Season 2 Episode 12 – The End of the World... Or Just the Beginning?

Left Behind Concept Art
Inspired by modern depictions of the rapture: a playful nod to *Left Behind*

Scene 1: Jamie and the Chart

Jamie: Okay, so first there’s the rapture. Then the seven-year tribulation. Then the beast. Then the millennium. Then the judgment. Then… what happens if I miss my flight?

Moderator: Or… we could take a step back and ask: What did the early Church expect?

Scene 2: Views at a Glance

TraditionEnd Times Emphasis
EvangelicalLiteral rapture, tribulation, Antichrist, millennial reign of Christ on earth
CatholicChrist will return to judge the living and the dead; we await the resurrection
OrthodoxChrist will return in glory; the “last day” is mystery, not roadmap
Jamie“So… no Antichrist with laser eyes?”

Scene 3: Rapture Rewind

Jamie: Wait, the rapture isn’t in the Bible?

Moderator: Not as an escape plan. The rapture idea started in the early 1800s with John Nelson Darby.

Jamie: Darby? Sounds like someone who sells end-times insurance.

Moderator: He was part of the Plymouth Brethren. His teachings spread through prophecy conferences and were later popularized by the Scofield Reference Bible.

Jamie: So this whole seven-year chart… it’s not ancient?

Moderator: It’s barely older than the telegraph.

Jamie: So the early Church wasn’t checking Revelation like a weather forecast?

Moderator: They were looking for Christ, not clues.

Jamie: But I grew up watching people disappear in Christian movies!

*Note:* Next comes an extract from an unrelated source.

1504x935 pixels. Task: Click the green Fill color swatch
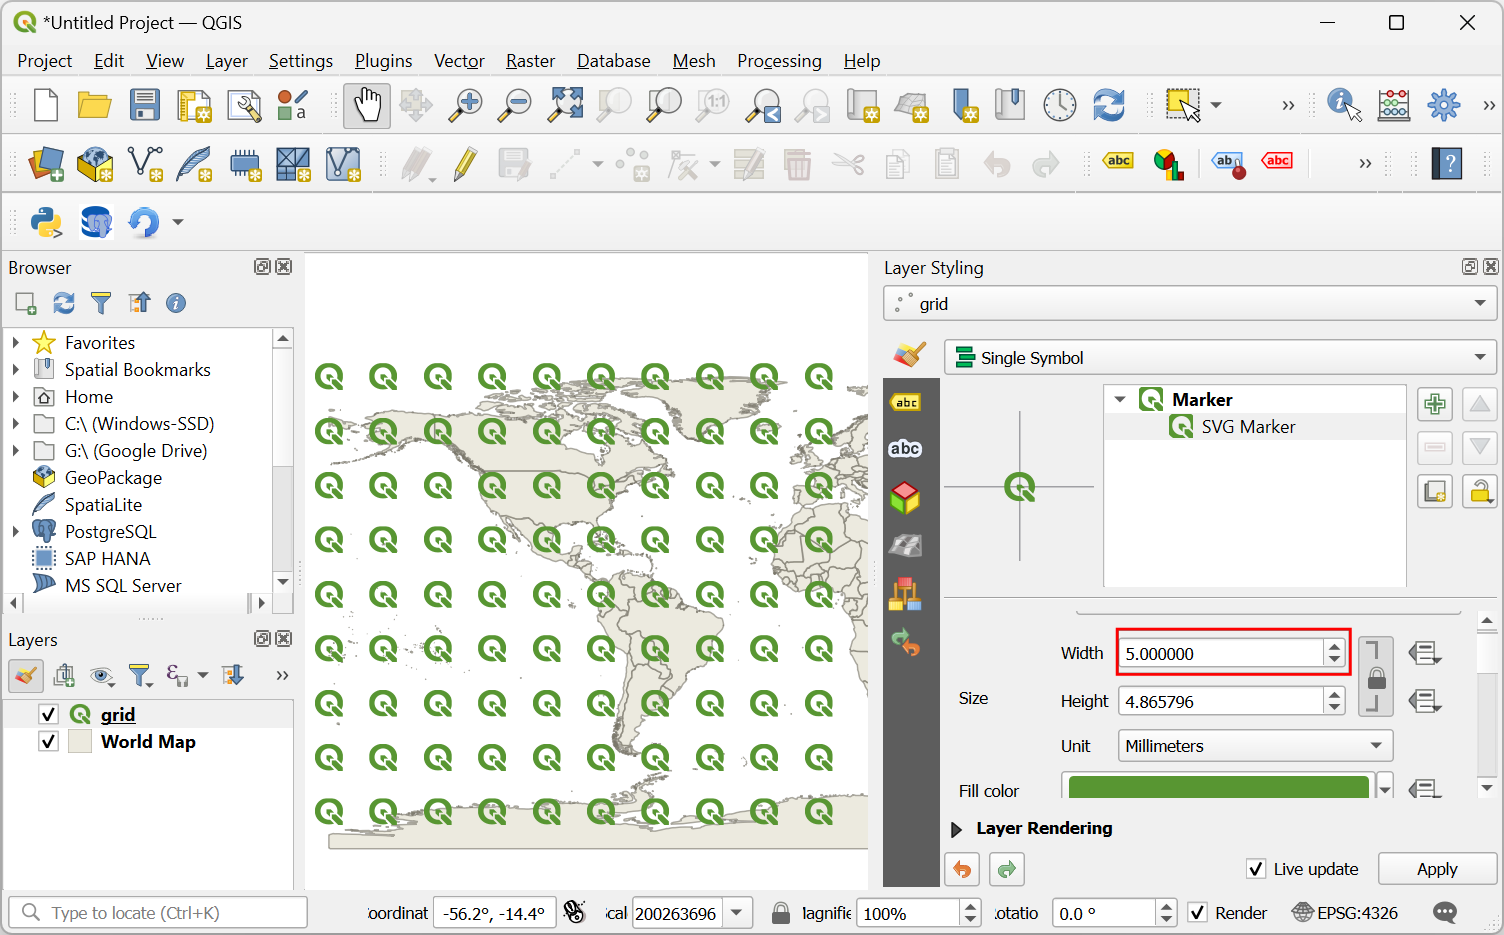[1218, 788]
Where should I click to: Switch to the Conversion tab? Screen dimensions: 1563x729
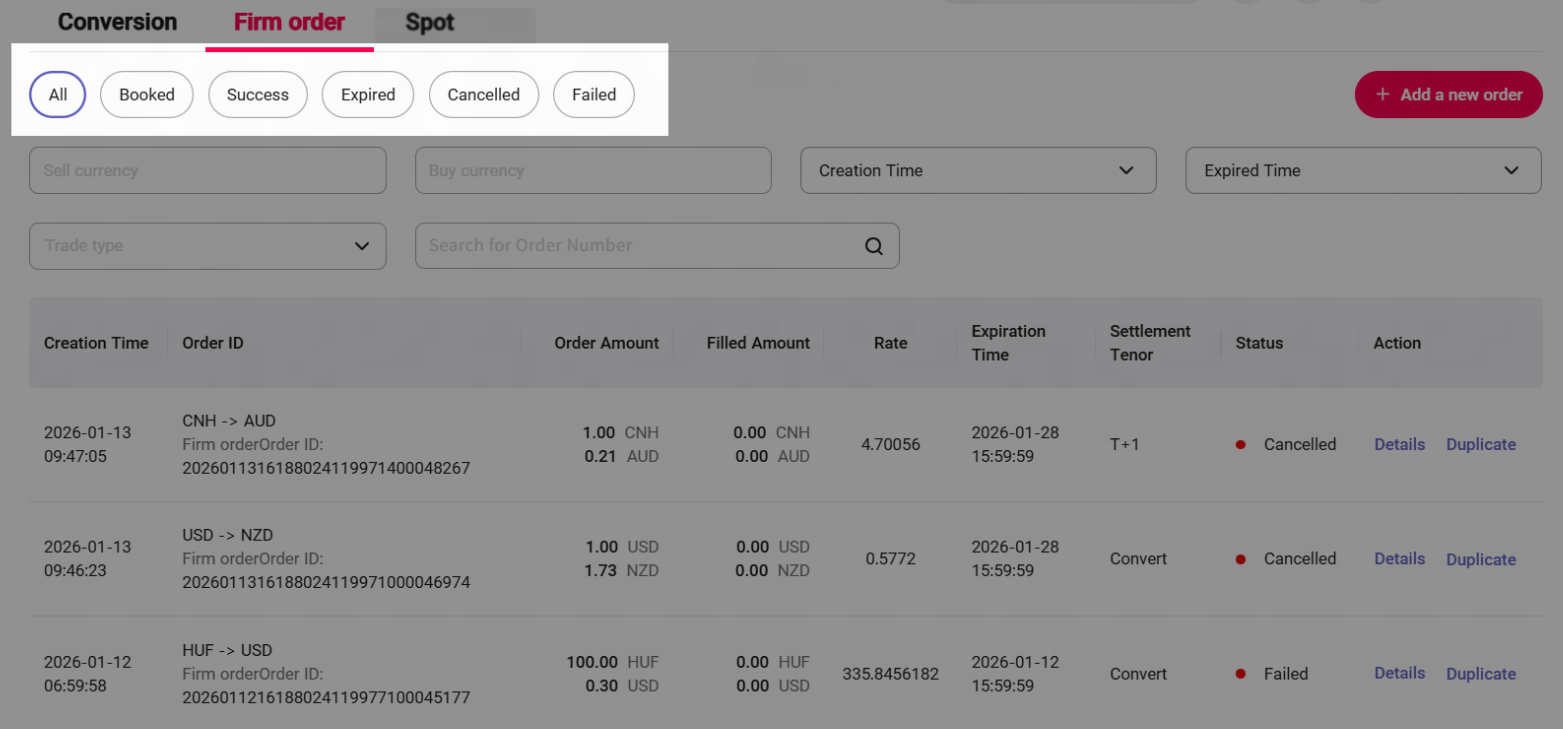point(117,22)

Moderator: Yes. In the 1970s, films like A Thief in the Night turned the rapture into cinematic suspense. And in the 1990s and early 2000s, the Left Behind series brought it to a new generation with books and movies—complete with Kirk Cameron and Nicolas Cage.

Jamie: So... Hollywood helped shape our theology?

Moderator: More than many want to admit.

AI (voiceover):
“Some look for signs. Others look for exits.”
“But maybe the end isn’t an escape — it’s an embrace.”
“You watch, you wait… and the sky holds its breath with you.”